Kant was less sanguine about metaphysics, suggesting reason’s attempt at fundamental principles collapses into contradiction and “antinomies.” For Hegel, however, all contradictions are “overcome” (aufgehoben) by transcending the previous limits of reason. Reason is not fixed or limited by any natural categories, and as reason progresses it “cancels every natural distinction and makes its own replacement for God.” The system resolves all and is the ultimate incarnation of reason.
At this point, the chapter on Marx almost writes itself, since his system overcomes necessity in the interest of the universal human. Marx articulates the “triumph of the human over necessity,” including the necessity of religion, politics, conflict, and competition, and, ultimately, of labor. While liberalism accepts the reality of conflict and restrains some aspects of freedom to achieve peace, Marx believes all conflict can be overcome, with peace attained. Doing so demands a new sort of human, namely “species being,” but this only requires overcoming necessity, for without necessity individualism disappears and “species being” desires community and the universal in an exercise of total freedom. Voilà, it is finished.
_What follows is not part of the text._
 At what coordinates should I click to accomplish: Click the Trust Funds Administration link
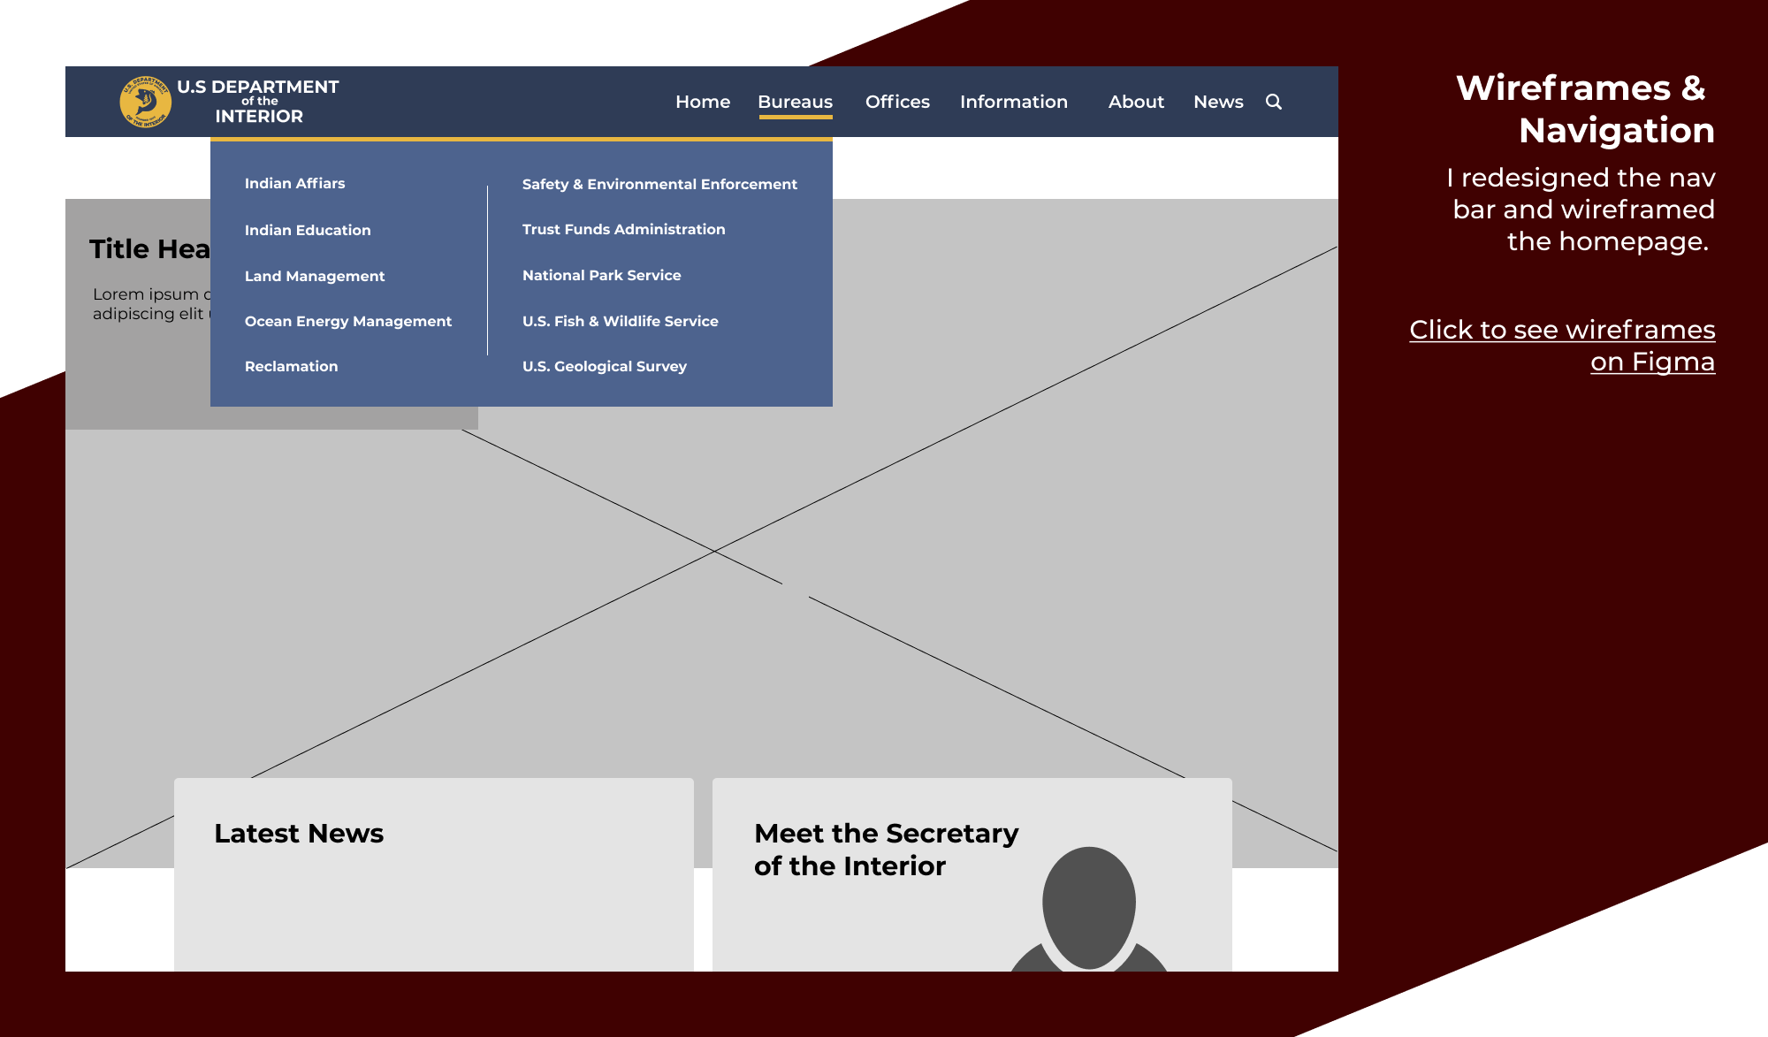[623, 228]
So much for the rise of rational control, but what of its fall, as indicated in the book’s title? On that question Mansfield turns to Nietzsche. Nietzsche is not sympathetic to the “herd morality” of liberal democracy and resurrects nature after its exile in modernity. As Mansfield puts it, Nietzsche wants “nature without quotation marks.” That is, nature is power, the will to power, and there is no reason to stylize or sanitize the terms. Nature is red in tooth and claw and demands cruelty rather than goodness. Goodness, in its moral sense, is slave morality; justice is exploitation of the weak by the strong. There is control, of course, but of the strong over the weak and a control uninterested in rationality.
Such is the rise and fall of rational control in modern political thought according to Mansfield. The book—fruit of five decades of teaching—is outstanding. I’m not a Straussian and shrugged when those interpretations appeared, and I quibbled with some choices of texts—why no discussion of the Phenomenology of Spirit?—and clearly Mansfield has far more regard for modernity than I do, but those criticisms seem like petulant throat-clearings. The Rise and Fall of Rational Control is excellent as an introduction to major figures of modern political thought, in showing the historical continuity and development of arguments, and in gesturing to the implications for our own moment and its necessities.